开发者 https://www.devze.com 2022-12-19 18:15 出处:网络
How do you add an element to a List in Scala 2.7.5, without creating 开发者_如何学编程a new List and without using a deprecated solution.You could use a ListBuffer, which provides constant time append

How do you add an element to a List in Scala 2.7.5, without creating 开发者_如何学编程a new List and without using a deprecated solution.


You could use a ListBuffer, which provides constant time append:

val buffer = new scala.collection.mutable.ListBuffer[Int]
buffer += 1
buffer += 2
val list = buffer.toList


It's worth pointing out that List has a very specific meaning in scala, which is not equivalent to the java.util.List interface. List is a sealed, abstract class representing a recursive data-structure which has a head and a tail. (There do exist Java list-like structures in scala, some of which are mutable.)

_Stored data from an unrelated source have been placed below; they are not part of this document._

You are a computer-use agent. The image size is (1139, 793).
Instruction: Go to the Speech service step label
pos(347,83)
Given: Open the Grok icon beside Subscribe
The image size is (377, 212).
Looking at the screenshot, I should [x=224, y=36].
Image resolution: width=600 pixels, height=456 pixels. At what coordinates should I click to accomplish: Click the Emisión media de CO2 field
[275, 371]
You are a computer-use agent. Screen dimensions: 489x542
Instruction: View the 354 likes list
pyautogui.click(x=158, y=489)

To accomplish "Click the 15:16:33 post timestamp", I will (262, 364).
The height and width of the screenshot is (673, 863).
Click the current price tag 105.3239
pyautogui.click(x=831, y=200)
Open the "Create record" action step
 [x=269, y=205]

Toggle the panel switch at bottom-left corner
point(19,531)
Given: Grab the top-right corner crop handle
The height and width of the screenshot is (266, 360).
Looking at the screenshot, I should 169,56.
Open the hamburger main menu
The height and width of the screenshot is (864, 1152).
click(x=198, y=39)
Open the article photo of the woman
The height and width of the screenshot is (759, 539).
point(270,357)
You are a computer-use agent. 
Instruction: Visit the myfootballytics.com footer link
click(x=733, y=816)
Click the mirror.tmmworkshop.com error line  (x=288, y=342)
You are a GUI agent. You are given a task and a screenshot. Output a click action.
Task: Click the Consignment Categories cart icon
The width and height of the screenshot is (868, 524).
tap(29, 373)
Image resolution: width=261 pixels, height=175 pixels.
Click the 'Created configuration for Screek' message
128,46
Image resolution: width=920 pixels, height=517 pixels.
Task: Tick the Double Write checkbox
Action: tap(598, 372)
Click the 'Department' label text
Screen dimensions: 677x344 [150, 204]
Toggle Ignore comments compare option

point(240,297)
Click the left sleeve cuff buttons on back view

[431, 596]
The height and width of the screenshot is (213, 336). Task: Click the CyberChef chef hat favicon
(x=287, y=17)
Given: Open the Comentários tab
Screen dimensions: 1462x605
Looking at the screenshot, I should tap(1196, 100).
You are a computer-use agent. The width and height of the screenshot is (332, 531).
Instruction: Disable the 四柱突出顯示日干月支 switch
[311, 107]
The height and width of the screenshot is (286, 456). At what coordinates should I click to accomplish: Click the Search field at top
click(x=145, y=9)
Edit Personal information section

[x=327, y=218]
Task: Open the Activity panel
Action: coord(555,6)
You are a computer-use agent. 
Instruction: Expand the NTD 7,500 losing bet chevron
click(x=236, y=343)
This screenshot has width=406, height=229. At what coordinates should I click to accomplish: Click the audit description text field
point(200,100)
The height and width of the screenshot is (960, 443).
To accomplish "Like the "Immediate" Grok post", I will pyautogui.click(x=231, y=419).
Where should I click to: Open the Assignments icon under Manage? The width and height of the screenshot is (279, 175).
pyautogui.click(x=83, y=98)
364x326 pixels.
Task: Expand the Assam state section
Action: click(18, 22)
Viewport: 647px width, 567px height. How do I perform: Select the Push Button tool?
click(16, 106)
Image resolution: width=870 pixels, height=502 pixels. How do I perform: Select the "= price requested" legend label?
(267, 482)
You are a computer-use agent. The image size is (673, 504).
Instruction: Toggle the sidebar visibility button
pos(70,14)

Scala's Lists are immutable; modifying a list in any way is not possible, although you can create a new list be prepending to an existing one (which gives a new object back). Even though they are immutable, the structure is no more expensive in terms of object creation than, say, appending to a java.util.LinkedList

The + method has been deprecated for good reason because it is inefficient; instead use:

val newList = theList ::: List(toAppend)

I suppose a different way would be to prepend with 2 reversals:

val newList = (toAppend :: theList.reverse).reverse

I doubt this is any more efficient! In general, if I want append behaviour, I use prepend and then reverse (at the point of needing to access the list):

val newList = toAppend :: theList
//much later! I need to send the list somewhere...
target ! newList.reverse


Non deprecated way of appending an element to a List in Scala 2.7.5?

That does not exist, and it will never exist.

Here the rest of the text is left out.